* Work instruction
Print, in exact form, the lines below from the one containing "August 2023 (1008, 936)" through the one containing "Order #2909 (518, 528)", and omit all others.

* Records supplied
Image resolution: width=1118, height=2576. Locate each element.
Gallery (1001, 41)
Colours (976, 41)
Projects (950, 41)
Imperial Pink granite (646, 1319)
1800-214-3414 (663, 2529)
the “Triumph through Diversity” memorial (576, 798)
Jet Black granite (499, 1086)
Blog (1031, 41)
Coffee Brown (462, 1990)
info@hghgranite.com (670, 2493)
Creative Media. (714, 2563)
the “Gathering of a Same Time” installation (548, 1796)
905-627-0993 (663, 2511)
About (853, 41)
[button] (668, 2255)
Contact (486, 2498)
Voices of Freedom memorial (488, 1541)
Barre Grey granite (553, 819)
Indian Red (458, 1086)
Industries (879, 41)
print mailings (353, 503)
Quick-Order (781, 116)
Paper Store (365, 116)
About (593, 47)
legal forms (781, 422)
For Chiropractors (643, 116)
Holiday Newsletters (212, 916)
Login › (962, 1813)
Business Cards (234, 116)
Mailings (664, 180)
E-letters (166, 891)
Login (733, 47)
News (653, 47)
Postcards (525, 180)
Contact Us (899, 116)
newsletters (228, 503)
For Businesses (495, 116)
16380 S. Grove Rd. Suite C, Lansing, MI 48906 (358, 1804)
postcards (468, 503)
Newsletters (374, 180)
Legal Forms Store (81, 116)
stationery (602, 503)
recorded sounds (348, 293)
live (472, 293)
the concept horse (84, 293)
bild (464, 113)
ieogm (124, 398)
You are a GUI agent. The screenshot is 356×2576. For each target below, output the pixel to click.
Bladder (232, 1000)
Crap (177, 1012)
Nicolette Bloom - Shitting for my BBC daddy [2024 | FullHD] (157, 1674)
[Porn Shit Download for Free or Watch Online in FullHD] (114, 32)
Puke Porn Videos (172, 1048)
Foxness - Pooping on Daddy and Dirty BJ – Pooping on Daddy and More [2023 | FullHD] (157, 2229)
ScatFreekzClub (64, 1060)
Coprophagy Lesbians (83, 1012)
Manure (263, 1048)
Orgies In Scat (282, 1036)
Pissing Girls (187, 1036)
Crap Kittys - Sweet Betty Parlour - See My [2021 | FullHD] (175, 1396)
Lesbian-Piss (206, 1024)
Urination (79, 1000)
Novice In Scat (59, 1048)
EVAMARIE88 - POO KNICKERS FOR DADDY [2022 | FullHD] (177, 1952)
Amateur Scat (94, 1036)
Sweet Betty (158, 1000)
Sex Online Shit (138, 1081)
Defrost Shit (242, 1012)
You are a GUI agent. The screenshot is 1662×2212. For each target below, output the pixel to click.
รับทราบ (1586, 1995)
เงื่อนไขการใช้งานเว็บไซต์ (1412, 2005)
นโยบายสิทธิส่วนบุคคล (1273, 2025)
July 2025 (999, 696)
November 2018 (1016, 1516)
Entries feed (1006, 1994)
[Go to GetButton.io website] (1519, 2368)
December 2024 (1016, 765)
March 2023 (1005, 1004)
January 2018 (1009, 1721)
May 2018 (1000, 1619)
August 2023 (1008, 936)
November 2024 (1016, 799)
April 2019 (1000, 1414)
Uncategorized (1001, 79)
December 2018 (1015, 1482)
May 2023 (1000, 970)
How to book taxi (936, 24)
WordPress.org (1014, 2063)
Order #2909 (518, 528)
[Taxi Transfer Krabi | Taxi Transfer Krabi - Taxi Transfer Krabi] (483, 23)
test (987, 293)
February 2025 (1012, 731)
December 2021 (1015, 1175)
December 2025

* Answer section
August 2023 (1008, 936)
November 2024 (1016, 799)
April 2019 (1000, 1414)
Uncategorized (1001, 79)
December 2018 (1015, 1482)
May 2023 (1000, 970)
How to book taxi (936, 24)
WordPress.org (1014, 2063)
Order #2909 (518, 528)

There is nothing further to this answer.